Kabar yang tak di harapkan

2.8K 156 2
                                    

Hari berganti hari, bulan berganti bulan, begitupun dengan tahun. Tanpa terasa usia pernikahan Fahmi dan Syakia sudah menginjak dua tahun. Sekarang mereka juga sudah tidak satu rumah dengan Sufyan dan Sadiah. Fahmi dan Syakia sudah tinggal di rumah mereka sendiri, ya meskipun jarak rumahnya juga tidak jauh karena Fahmi juga harus mengajar para santri di pesantren abinya begitupun dengan Syakia.

Tidak ada yang lebih membahagiakan bagi Syakia selain bersama-sama dengan suaminya, suami yang teramat dia cintai, suami yang selalu sabar menghadapi sikap manjanya, serta tak pernah mengeluh karena mereka tak kunjung di beri karunia.

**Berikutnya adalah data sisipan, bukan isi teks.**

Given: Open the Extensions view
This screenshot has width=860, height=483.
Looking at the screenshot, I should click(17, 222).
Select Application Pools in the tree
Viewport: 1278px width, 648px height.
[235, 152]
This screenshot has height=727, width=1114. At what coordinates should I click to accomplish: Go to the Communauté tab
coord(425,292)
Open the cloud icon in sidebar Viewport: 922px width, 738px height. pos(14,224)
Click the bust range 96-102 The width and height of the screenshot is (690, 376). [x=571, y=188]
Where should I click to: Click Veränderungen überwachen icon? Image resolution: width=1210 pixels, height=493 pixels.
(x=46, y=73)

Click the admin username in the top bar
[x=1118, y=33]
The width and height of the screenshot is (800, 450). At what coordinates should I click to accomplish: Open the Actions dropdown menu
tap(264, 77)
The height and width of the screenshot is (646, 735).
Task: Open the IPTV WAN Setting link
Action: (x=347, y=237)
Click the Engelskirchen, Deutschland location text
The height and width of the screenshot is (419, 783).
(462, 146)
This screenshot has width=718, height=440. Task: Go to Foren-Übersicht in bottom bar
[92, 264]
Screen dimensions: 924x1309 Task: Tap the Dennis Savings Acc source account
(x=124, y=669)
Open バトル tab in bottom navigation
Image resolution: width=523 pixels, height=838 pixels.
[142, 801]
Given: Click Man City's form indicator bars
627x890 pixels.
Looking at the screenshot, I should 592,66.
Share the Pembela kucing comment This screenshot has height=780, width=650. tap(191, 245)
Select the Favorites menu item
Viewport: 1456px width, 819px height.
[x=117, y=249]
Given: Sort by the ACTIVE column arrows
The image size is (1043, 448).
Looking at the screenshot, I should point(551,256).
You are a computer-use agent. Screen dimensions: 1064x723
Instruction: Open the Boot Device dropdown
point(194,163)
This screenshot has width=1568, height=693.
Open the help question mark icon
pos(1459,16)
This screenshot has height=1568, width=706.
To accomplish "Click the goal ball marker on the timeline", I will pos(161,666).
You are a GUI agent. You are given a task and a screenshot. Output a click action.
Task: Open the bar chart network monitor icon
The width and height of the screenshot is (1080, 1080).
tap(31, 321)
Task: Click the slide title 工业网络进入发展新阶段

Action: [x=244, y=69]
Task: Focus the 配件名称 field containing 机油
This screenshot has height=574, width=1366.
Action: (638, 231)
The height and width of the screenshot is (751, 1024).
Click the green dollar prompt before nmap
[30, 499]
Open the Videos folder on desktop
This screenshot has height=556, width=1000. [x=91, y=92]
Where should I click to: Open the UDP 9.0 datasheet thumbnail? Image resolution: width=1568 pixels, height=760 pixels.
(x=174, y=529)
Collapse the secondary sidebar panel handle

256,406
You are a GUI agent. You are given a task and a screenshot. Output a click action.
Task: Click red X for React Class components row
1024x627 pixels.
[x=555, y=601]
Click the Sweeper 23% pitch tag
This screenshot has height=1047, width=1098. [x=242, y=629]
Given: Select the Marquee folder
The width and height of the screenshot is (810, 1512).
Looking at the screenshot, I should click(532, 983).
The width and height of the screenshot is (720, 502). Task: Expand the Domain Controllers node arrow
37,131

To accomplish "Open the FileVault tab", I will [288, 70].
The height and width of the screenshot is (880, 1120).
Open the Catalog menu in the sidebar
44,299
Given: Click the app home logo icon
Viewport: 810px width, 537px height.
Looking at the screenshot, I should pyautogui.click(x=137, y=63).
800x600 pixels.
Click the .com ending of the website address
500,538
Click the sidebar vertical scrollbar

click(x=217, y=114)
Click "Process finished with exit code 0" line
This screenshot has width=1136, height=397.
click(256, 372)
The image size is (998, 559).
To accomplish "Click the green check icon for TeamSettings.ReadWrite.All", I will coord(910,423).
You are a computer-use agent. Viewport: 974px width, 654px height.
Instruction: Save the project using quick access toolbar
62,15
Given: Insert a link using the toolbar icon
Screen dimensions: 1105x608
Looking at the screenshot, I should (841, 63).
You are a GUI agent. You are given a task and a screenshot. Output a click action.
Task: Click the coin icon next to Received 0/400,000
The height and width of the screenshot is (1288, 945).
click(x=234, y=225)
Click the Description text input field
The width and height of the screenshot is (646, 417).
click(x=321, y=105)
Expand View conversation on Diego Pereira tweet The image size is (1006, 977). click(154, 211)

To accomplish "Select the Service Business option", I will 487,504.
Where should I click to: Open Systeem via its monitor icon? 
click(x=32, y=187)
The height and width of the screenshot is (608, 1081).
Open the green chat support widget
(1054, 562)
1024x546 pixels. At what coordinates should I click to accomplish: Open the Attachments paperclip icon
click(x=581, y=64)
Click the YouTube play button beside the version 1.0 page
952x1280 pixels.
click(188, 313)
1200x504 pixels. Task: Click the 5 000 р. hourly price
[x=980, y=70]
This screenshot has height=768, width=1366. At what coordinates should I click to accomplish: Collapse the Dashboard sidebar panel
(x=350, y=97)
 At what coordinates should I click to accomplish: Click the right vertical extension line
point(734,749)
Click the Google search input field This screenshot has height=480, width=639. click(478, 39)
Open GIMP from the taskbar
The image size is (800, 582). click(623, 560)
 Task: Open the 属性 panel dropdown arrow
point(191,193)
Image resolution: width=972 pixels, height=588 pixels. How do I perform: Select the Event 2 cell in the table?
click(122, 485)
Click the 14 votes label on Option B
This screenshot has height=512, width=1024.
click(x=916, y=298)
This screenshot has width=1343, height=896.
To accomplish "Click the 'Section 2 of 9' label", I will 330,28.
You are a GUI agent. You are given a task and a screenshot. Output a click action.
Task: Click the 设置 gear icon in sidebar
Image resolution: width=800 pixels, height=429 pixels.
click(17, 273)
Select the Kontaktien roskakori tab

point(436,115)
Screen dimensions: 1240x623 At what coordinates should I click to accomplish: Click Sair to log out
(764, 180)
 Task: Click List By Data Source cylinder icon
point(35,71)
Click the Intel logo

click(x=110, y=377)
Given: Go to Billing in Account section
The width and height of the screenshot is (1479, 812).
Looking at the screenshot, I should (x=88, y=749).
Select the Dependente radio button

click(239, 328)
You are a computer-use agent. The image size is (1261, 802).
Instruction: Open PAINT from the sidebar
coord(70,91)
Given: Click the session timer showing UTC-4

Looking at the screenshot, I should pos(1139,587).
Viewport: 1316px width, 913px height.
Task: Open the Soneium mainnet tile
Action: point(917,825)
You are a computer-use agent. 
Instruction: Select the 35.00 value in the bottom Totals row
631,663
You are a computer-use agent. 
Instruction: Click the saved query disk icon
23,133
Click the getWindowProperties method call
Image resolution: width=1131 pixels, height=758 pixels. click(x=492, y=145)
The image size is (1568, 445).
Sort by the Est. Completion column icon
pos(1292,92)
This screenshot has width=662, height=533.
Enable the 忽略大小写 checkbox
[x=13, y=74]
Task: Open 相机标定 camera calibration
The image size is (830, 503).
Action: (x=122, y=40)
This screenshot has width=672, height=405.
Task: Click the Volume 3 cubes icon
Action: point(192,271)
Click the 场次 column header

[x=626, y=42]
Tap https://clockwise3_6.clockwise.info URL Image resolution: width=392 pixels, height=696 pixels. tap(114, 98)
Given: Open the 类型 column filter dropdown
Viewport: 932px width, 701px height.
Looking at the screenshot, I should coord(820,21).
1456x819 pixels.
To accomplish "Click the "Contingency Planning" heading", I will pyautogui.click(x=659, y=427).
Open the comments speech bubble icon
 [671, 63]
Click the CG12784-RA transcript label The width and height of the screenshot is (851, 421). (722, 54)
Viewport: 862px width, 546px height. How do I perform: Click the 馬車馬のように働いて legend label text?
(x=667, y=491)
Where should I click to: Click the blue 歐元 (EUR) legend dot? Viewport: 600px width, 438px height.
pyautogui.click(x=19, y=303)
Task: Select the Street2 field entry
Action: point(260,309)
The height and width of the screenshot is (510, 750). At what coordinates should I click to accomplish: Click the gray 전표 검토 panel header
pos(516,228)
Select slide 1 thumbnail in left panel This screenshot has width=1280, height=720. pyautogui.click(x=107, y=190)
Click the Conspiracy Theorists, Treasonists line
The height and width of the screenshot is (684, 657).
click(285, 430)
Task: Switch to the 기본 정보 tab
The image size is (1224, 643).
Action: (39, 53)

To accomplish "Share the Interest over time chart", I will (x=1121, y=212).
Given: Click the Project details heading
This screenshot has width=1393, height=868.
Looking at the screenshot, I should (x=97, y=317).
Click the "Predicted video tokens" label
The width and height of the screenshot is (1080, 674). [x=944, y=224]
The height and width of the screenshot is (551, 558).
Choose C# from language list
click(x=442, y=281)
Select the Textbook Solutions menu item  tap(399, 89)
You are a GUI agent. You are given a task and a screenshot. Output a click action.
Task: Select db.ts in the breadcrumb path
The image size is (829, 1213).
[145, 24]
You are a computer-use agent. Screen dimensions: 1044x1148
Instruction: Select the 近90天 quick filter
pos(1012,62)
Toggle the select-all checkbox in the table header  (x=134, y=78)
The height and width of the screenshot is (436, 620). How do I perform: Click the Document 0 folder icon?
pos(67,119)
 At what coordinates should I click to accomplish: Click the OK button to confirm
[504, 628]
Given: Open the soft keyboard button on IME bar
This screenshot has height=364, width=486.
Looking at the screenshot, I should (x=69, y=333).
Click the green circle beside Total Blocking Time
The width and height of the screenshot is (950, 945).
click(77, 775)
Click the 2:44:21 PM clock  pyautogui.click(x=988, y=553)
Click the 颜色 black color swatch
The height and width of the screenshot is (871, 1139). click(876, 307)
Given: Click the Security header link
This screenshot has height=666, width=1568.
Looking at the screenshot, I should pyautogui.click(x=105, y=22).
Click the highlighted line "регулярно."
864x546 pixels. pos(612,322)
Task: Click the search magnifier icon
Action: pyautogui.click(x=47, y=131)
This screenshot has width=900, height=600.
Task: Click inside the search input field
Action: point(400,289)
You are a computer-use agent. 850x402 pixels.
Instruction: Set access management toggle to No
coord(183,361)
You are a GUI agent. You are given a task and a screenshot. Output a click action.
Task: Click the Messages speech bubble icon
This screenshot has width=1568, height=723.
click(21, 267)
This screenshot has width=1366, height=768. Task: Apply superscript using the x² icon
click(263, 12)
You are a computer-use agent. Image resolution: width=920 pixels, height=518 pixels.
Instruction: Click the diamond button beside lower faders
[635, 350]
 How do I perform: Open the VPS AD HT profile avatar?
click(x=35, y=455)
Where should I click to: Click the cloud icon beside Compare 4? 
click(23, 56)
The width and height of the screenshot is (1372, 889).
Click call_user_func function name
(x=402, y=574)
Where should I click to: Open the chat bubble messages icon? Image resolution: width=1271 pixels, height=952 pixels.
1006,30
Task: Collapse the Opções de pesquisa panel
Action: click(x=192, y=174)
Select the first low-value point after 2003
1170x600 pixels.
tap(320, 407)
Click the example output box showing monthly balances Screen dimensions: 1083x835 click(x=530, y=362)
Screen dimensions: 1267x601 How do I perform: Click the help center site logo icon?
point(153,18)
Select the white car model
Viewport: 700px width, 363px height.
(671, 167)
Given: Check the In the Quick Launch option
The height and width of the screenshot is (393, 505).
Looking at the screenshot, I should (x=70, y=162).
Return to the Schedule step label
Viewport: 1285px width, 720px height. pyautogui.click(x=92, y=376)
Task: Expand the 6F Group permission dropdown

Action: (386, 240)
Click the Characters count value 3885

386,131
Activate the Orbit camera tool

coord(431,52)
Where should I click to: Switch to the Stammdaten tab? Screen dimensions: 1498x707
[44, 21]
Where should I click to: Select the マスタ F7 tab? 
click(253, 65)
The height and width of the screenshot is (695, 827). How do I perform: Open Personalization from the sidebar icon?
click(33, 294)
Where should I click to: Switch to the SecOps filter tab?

Selama dua tahun Syakia menikah dengan Fahmi tak pernah laki-laki itu berkata kasar atau membentaknya. Dia selalu bersikap lembut dan sangat menyayanginya. Fahmi juga tak pernah berkomentar meski masakan Syakia tidak enak. Masih ingat kan kalau Syakia tidak pandai memasak? tapi Fahmi selalu memakannya tanpa berkomentar apa pun.

Hingga hari itu pun datang, hari dimana seperti ada puluhan petir yang menyambar Syakia yang menguncangkan tubuhnya dan menggoyahkan hatinya. Kepercayaan yang dia bangun selama bertahun-tahun seketika terasa jatuh ke tempatnya berpijak saat ini. Syakia seperti kehilangan pendengarannya untuk sesaat, bibirnya kelu tak mampu mengucapkan kata-kata, sekuat tenaga menahan agar air matanya tak tumpah. Sungguh. Ia tidak ingin menangis. Tolong.

Ketika itu Syakia tengah menata bunga di vas yang terletak di kamarnya, Syakia memang menyukai tumbuhan yang di sukai sebagian besar kaum wanita itu.

Fahmi berjalan menghampiri istrinya yang tengah sibuk dengan vas bunganya, sungguh kakinya terasa berkali-kali lipat lebih berat, napasnya sesak, apalagi ketika melihat senyum berseri di wajah istrinya ketika berbalik dan menatapnya hatinya semakin sesak, dirinya sangat mencintai wanita di hadapannya ini, sungguh.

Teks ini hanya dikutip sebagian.